Its dim light danced in the whipping wind and then suddenly
sputtered, nearly snuffed out by a splash of watery spray. The
footman covered it more carefully with his cloak to keep the flame
burning.

The riverman didn’t need the light. He
had spent his life on this stretch of water, and he could navigate
it in the blackest of nights.

As the man rowed, Edward considered
how exposed Sophy was out in the night. At this end of London,
anyone who intended to bring her harm would be right at home. But
he forced back his fears, reminding himself that no one knew where
they were. No one had followed them from his house.

There was a greater chance of them
drowning in weather like this, he thought, shaking his
head.

He looked over to check on her again
and saw Sophy pull the hood of her cloak tighter about her face.
She was shivering.

“We can still turn around.”

She shook her head. “I was just
thinking of the last time that I was out on this river.

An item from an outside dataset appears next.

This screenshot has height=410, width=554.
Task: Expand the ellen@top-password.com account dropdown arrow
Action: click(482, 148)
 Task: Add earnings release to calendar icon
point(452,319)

It was a
night very much like this.”

He reached for her hand. Her fingers
were ice cold. “This is too soon for you to be facing
this.”

“But this is
not
too soon for Amelia.
She has waited long enough.”

The cold was brutal. Sophy wasn’t the
only one shivering. Only the riverman appeared impervious to the
weather. And just as Edward thought conditions couldn’t get worse,
patches of sleet, black and wet, started pelting them from the
sky.

Edward kept his eyes on the shoreline.
The dark buildings lining the riverbanks appeared to be shrunken
with the cold, cowering behind the masts of ships tied to their
wharves. No life was in evidence on either bank. Windows and doors
were shut against the night.

As they glided quickly along the
surface, Edward thought about what he had to do once they reached
their destination. He doubted there would be any activity in the
dockyard at this ungodly hour of the night. The ship Henry Robinson
had sailed in on had gone back out to sea a month ago. And the crew
had either shipped back out or dispersed to other pursuits. Edward
thought he might, in time, be able to find a few of those men still
ashore.

He glanced over to see Sophy staring
ahead at a pair of hulking black barges tied athwart a warehouse
dock. She turned and looked into his face.

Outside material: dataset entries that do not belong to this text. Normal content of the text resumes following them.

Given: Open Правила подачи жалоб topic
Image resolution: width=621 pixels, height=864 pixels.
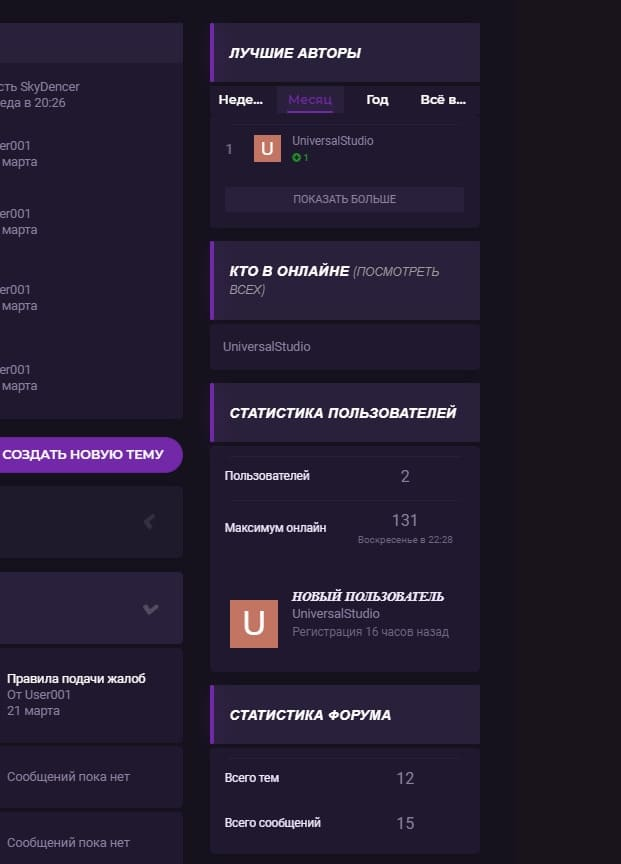Looking at the screenshot, I should [x=76, y=679].
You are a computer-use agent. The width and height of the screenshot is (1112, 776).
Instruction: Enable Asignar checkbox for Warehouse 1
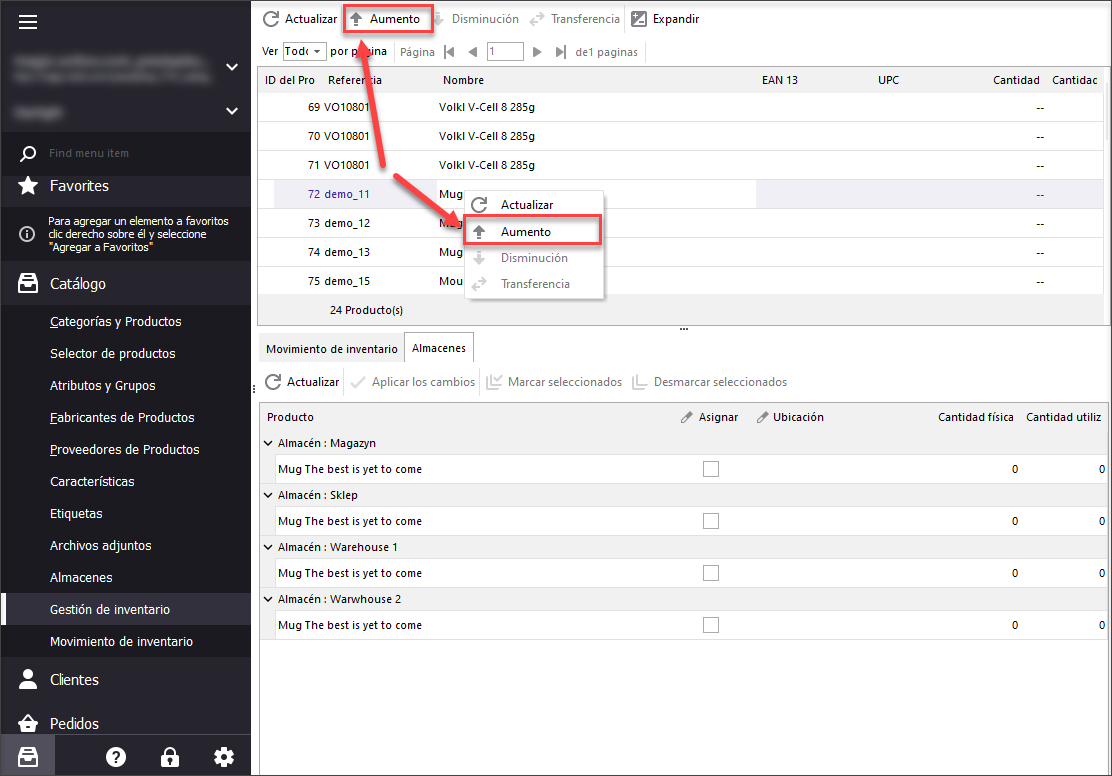(711, 573)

“There,” she told him, pointing. “We
need to go there.”

“The Naval Dockyard is around the
bend. We are not there, yet.”

She shook her head, continuing to
point. He fixed his gaze on the warehouse and the shadowy buildings
around it. They were barely visible in the darkness and the storm.
The neighborhood would be a rough one, to be sure.

“The barges?”

“She is standing on the dock beyond
them. She’s like a beacon, a point of light at the edge of the
dock, above the barges.”

Edward looked again but saw no light.
Without hesitating, he told the riverman where to go. Minutes
later, the man was guiding his craft to a ladder at one of the
dock’s pilings.

Everything was cloaked in darkness.
He’d seen no evidence of life as they approached. The barges had no
one living aboard them, as far as he could tell.

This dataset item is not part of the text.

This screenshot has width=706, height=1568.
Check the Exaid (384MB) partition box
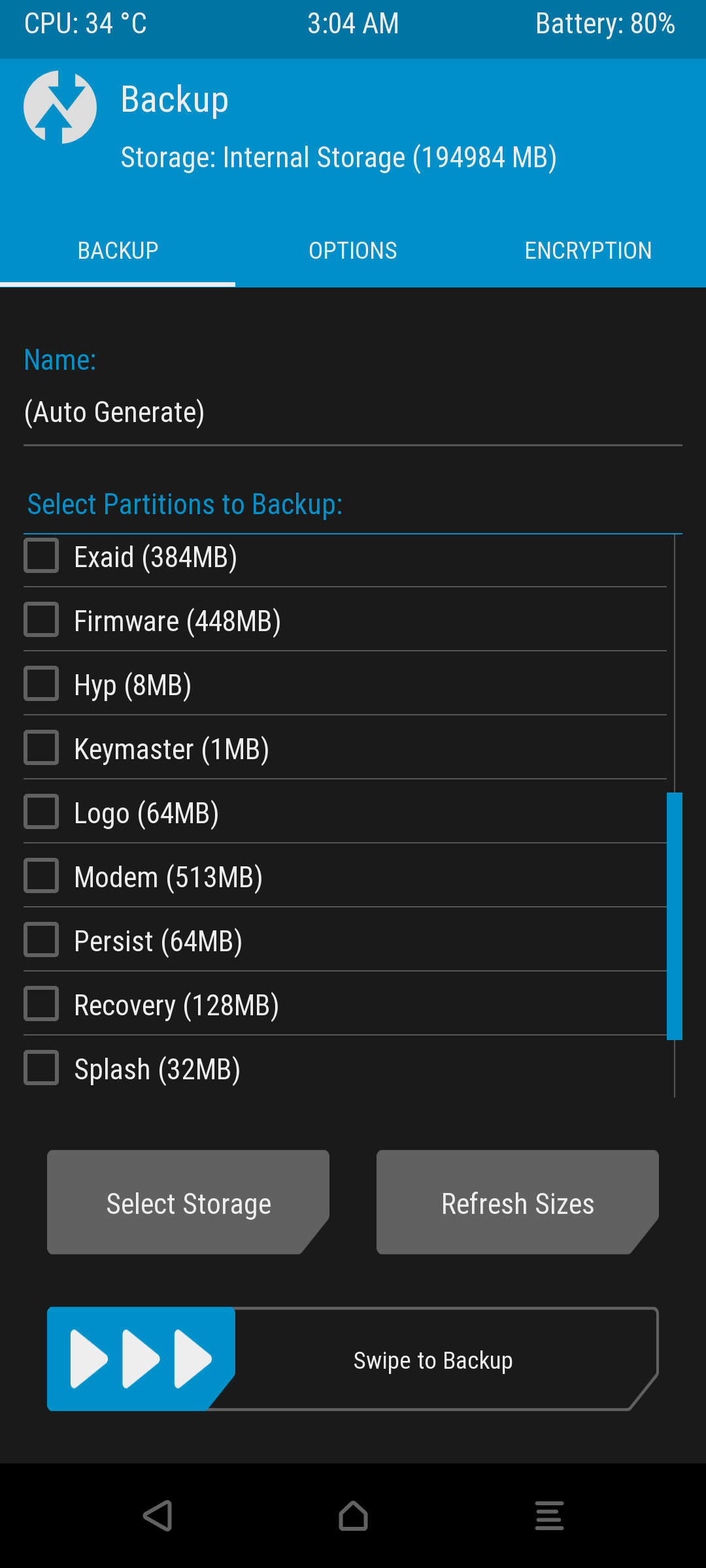(41, 556)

Sophy was anxious to get off the boat
as soon as they reached the shore. Putting a hand on her arm,
Edward sent his footmen up the ladder first, and when he received a
wave from them, he then turned to her.

“You must be careful going up. You can
see how slippery these wooden rungs are. I’ll be behind you if you
have trouble.”

She nodded and scurried up the ladder
with the agility of a seasoned jack tar.

As he reached the top, Edward saw that
a sign on the wall of the warehouse had fallen, probably years ago,
and sat among some rubbish at the foot of the building. From this
distance in the dark, he couldn’t read the name. The dock was
cluttered with broken crates and barrels, piles of rope and tackle.
The wide, battered doors of the warehouse were shut.

Sophy was standing near a gangway
leading onto the closest barge. One of his footmen stood by her,
holding the lantern. She was peering down into the darkness between
the pilings and the barge. The wind whipped the hood of the cloak
off her head, but she didn’t seem to notice. Her attention was
fixed on something below.

Edward took her arm. “Do you see her?”
he whispered.

She looked up. “Yes.”

“Where?”

Sophy nodded toward the gangway.
“There.”

Edward turned. He could see nothing,
but went willingly as Sophy drew him to the next piling.

“This one,” she said, gazing at him.
He could see the sadness in her face. She touched the mooring
cables that ran out to the barge, and then stared for a long moment
into the black water of river slapping against the barge’s hull
below them.

In the light of the lantern, Sophy’s
face glistened with rain when she finally looked up at
Edward.

“He is here. This is where Henry
Robinson’s body went into the river. He is still trapped here, at
the base of this piling.”

 

 

CHAPTER 32

 

 

If there was one time in her life that
Sophy wanted to be proven wrong, that night was it. But it was not
to be.

Edward told her the next day that
Henry Robinson’s body had been recovered from the precise spot
where she had directed them. His belt and clothing had caught on
the massive piling, and the tide had securely wedged him in place.
It was clear that the corpse had been in the water for
months.

The grim discovery spurred
new interest in Amelia’s disappearance. Everyone now knew that the
midshipman had been murdered. The police investigators,
London’s
bon ton
,
and everyone who read the newspapers immediately became experts on
the subject. And while the search for the sixteen year old Seymour
girl was renewed, public opinion sided overwhelmingly with the
tragic view that Amelia was already dead.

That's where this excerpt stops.